_Records provided_:
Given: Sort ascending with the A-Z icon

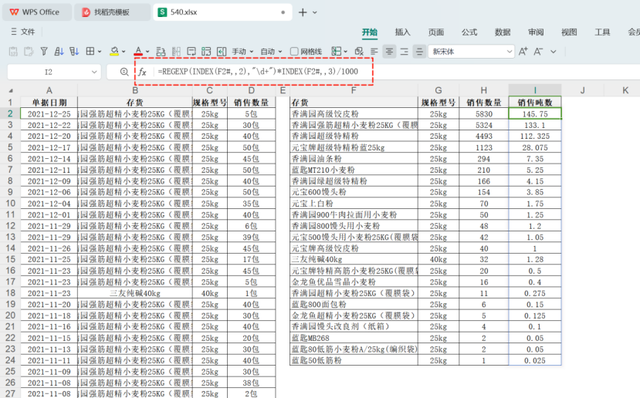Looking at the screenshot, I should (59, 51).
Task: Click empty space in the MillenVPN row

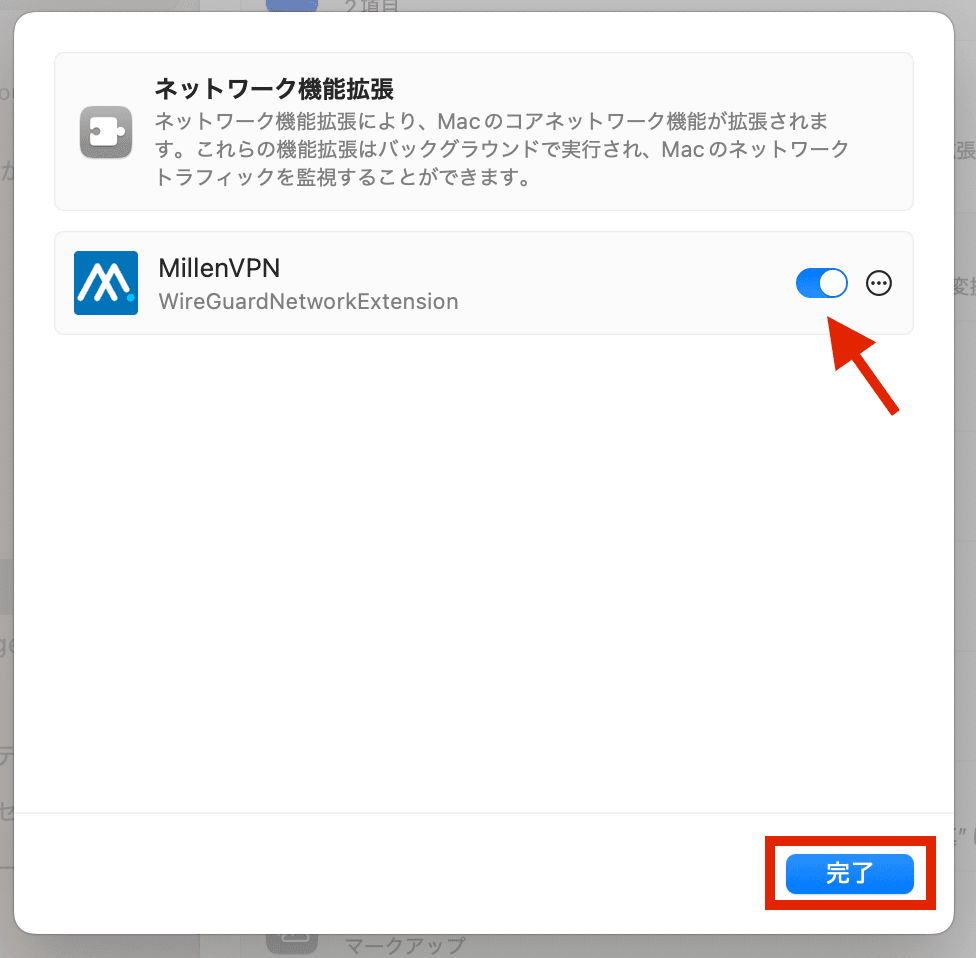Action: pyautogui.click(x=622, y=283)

* * *

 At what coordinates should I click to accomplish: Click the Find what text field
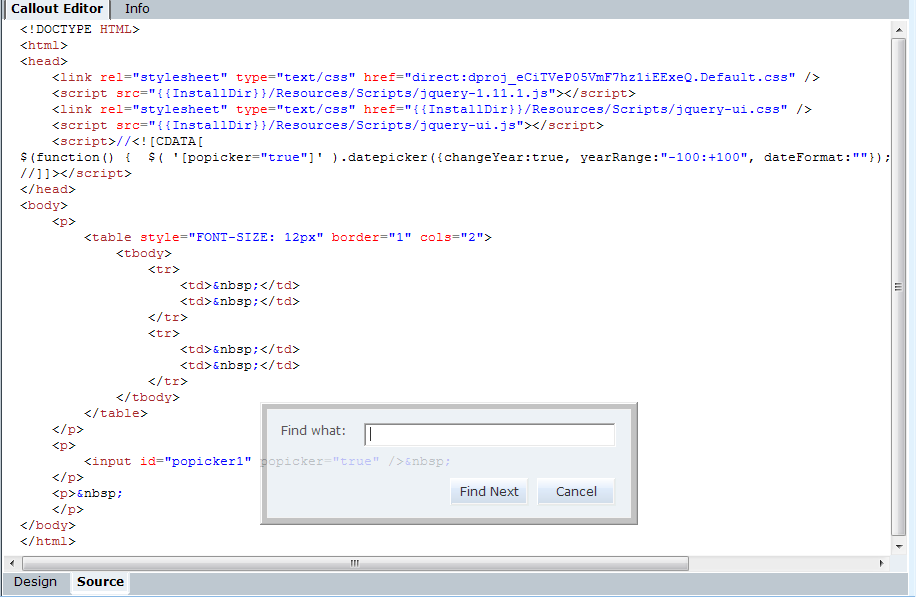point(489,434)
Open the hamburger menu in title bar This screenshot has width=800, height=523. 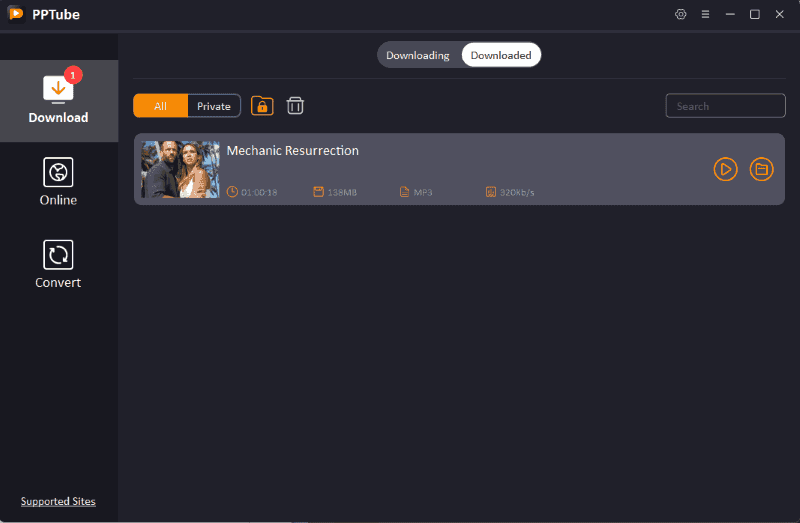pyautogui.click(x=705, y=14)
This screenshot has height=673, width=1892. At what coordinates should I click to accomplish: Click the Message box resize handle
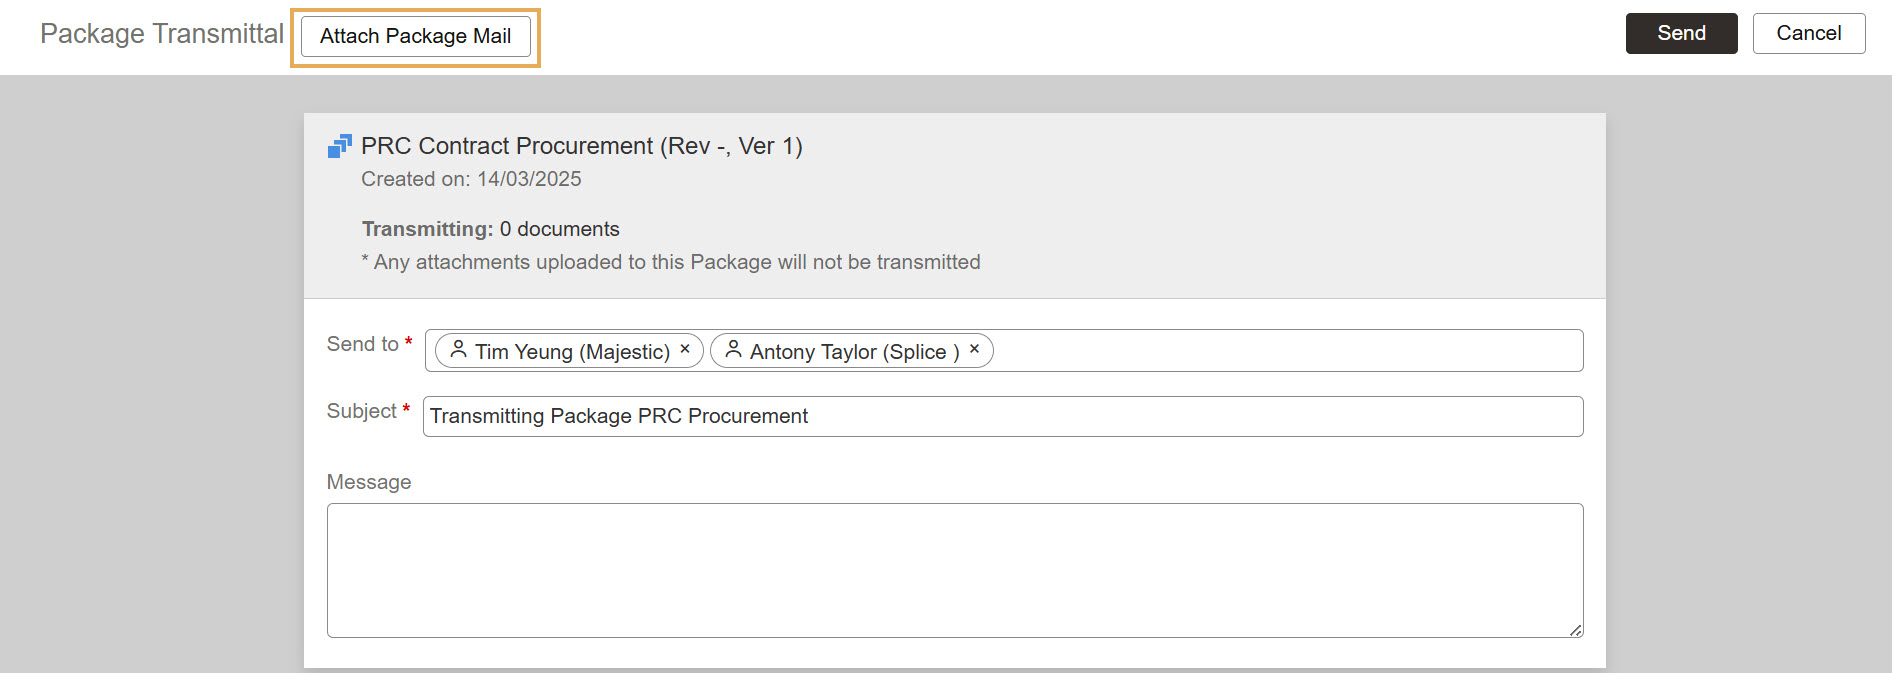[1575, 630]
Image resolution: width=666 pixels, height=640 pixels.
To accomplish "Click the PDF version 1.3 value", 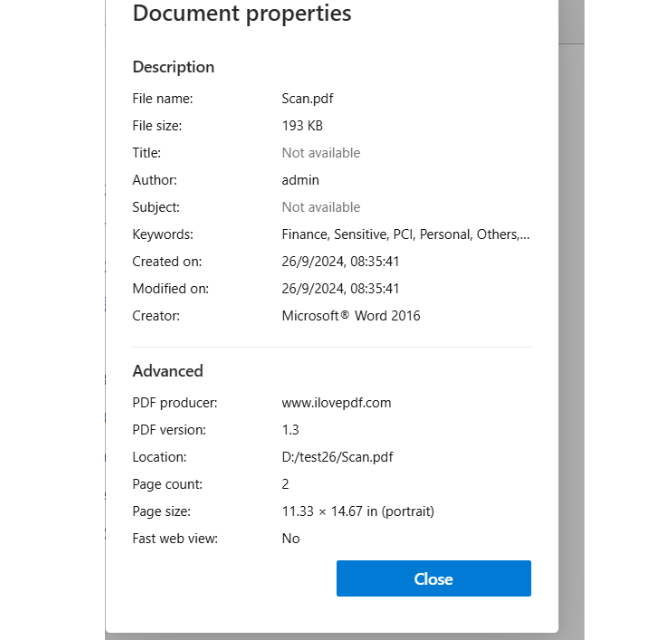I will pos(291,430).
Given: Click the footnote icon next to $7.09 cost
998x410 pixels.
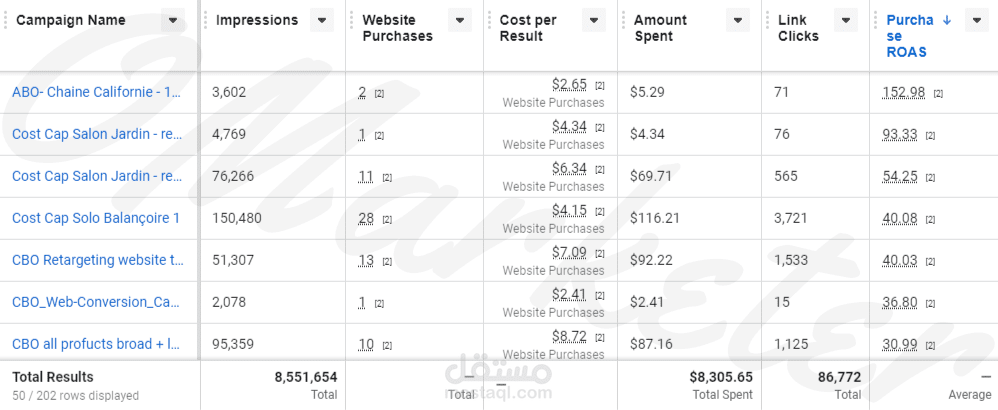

==

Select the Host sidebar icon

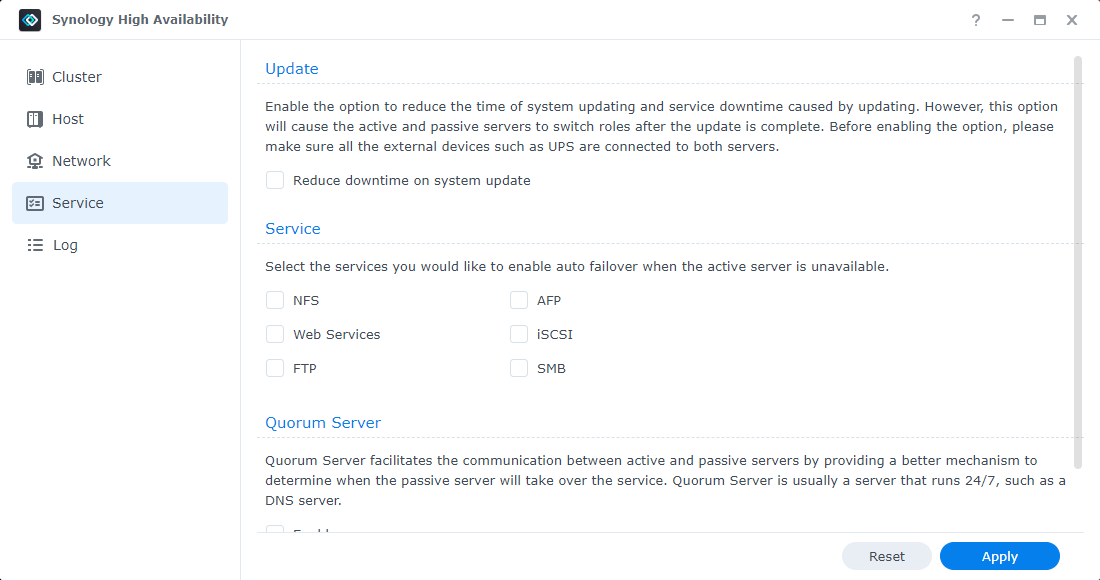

_Exercise brief_: From the records above, show each line that contains the word "pixels".

_Problem solution_:
Image resolution: width=666 pixels, height=640 pixels.
998x410 pixels.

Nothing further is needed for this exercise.